Glivec: A New Treatment Modality for CML: A Case History

Abstract

Glivec (the brand name in the US is Gleevec™) is a protein-tyrosine kinase inhibitor which potently inhibits the AbI tyrosine kinase in vitro and in vivo. The compound specifically inhibits proliferation of v-abl and bcr-abl expressing cells, suggesting that it is not a general antimitotic agent. In addition, Glivec is a potent inhibitor of the platelet-derived growth factor receptor kinase (PDGF-R) and of the receptor kinase for stem cell factor (SCF), c-Kit, and inhibits PDGF- and SCF-mediated biochemical events. In contrast, it does not affect signal transduction mediated by other stimuli including epidermal growth factor (EGF), insulin and phorbol esters. Pharmacokinetic studies in various animal species demonstrate that pharmacologically relevant concentrations are achieved in the plasma following oral administration of the drug. STI571 shows antitumor activity as a single agent in animal models at well-tolerated doses.
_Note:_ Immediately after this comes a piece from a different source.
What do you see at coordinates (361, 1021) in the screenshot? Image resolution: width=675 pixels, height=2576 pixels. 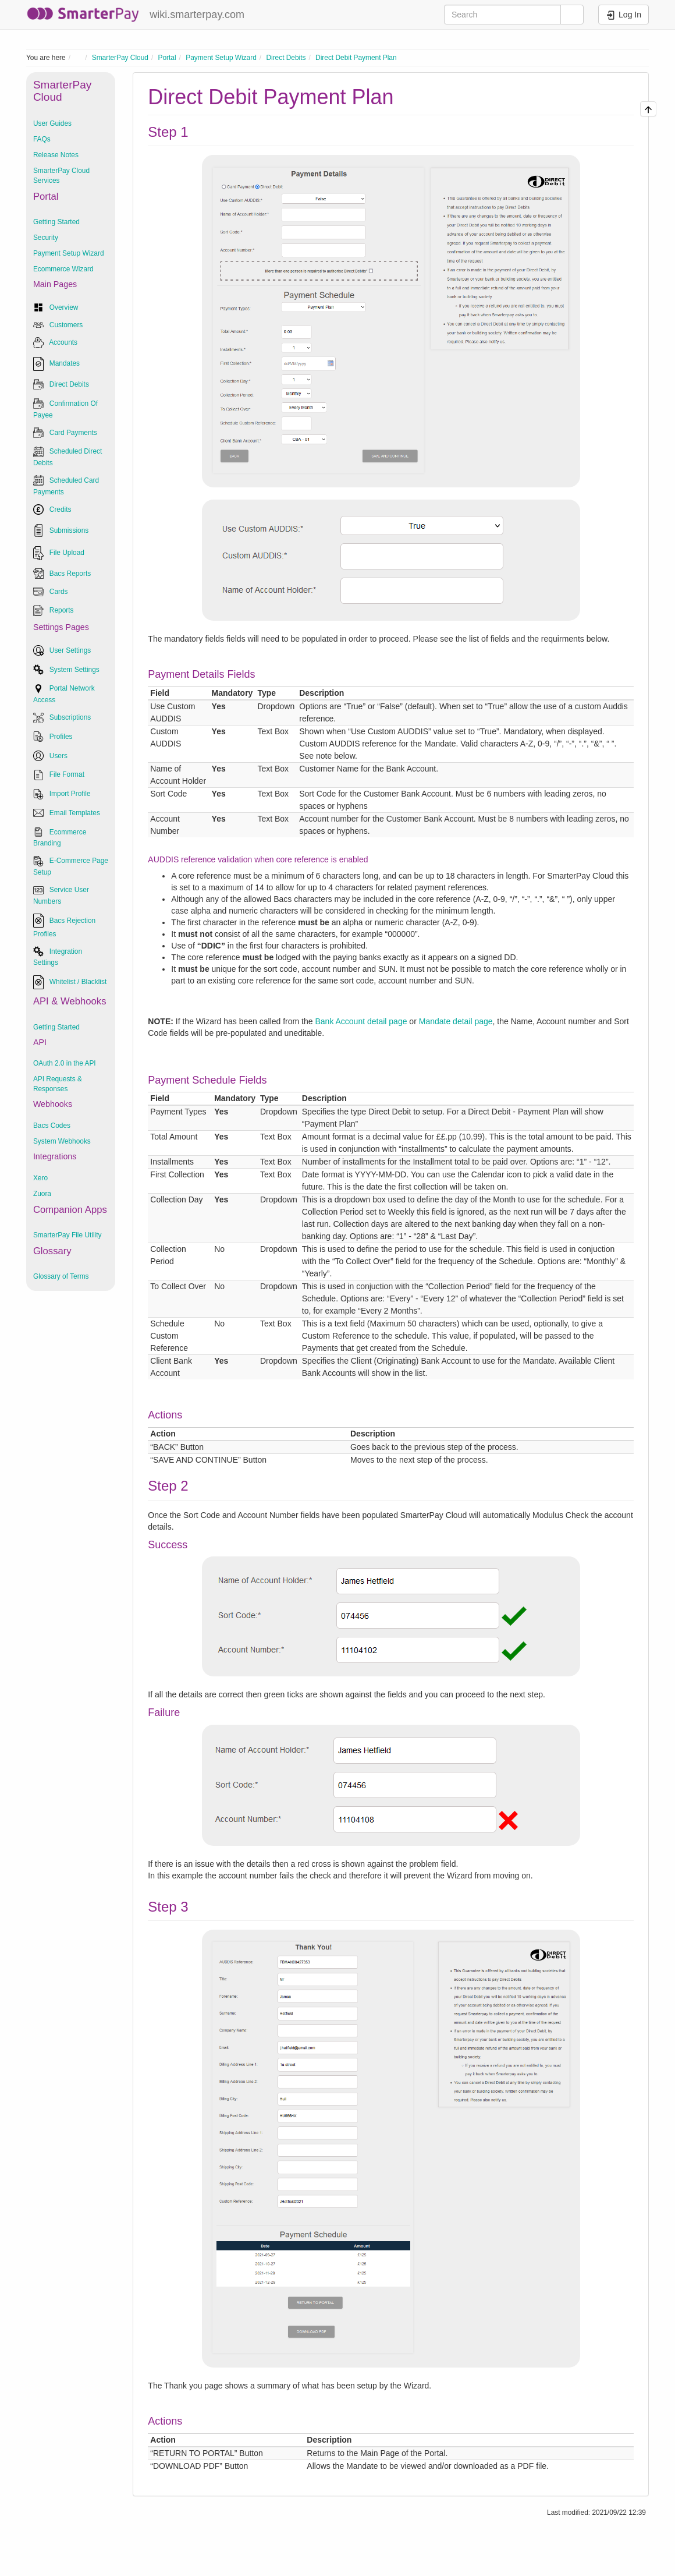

On May 10, 2001, the U.S. Food and Drug administration announced the fast track approval of Gleevec™ (imatinib mesylate), our treatment for patients with chronic myeloid leukemia (CML) in blast crisis, accelerated phase or chronic phase after failure of interferon-alpha therapy. The FDA approval came in just over 10 weeks after Novartis filed its New Drug Application, and just two months after the FDA notified us that it had granted Glivec a priority review.